Records from a dataset:
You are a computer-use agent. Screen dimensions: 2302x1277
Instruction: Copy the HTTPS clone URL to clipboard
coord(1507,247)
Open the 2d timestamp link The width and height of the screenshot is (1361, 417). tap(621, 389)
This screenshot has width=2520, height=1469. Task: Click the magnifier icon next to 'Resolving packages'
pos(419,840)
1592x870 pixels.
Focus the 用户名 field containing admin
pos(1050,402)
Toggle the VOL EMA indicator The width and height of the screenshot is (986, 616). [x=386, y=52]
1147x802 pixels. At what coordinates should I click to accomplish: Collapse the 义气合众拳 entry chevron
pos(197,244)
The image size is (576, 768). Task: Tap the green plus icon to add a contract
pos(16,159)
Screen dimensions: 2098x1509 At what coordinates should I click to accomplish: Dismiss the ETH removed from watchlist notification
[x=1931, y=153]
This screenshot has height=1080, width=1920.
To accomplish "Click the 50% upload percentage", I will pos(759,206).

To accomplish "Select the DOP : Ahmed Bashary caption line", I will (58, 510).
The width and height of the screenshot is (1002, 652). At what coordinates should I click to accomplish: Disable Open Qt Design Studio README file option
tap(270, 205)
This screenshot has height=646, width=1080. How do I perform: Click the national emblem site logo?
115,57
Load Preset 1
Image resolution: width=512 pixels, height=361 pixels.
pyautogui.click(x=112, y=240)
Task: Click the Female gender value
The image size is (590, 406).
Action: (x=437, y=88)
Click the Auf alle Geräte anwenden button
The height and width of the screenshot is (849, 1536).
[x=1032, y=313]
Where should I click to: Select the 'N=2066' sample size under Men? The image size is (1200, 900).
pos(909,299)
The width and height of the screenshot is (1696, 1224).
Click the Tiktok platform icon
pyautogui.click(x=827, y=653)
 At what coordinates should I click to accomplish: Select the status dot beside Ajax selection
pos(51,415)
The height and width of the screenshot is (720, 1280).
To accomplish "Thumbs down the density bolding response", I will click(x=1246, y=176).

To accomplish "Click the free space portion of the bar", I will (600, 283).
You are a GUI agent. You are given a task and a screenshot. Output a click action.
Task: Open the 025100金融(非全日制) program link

What you should do ▸ Change "click action" to "tap action" in the entries from the line with "You are a GUI" up to and including the last line, and write out those lines with nothing else altered.

Response to this task ▸
You are a GUI agent. You are given a task and a screenshot. Output a tap action.
Task: Open the 025100金融(非全日制) program link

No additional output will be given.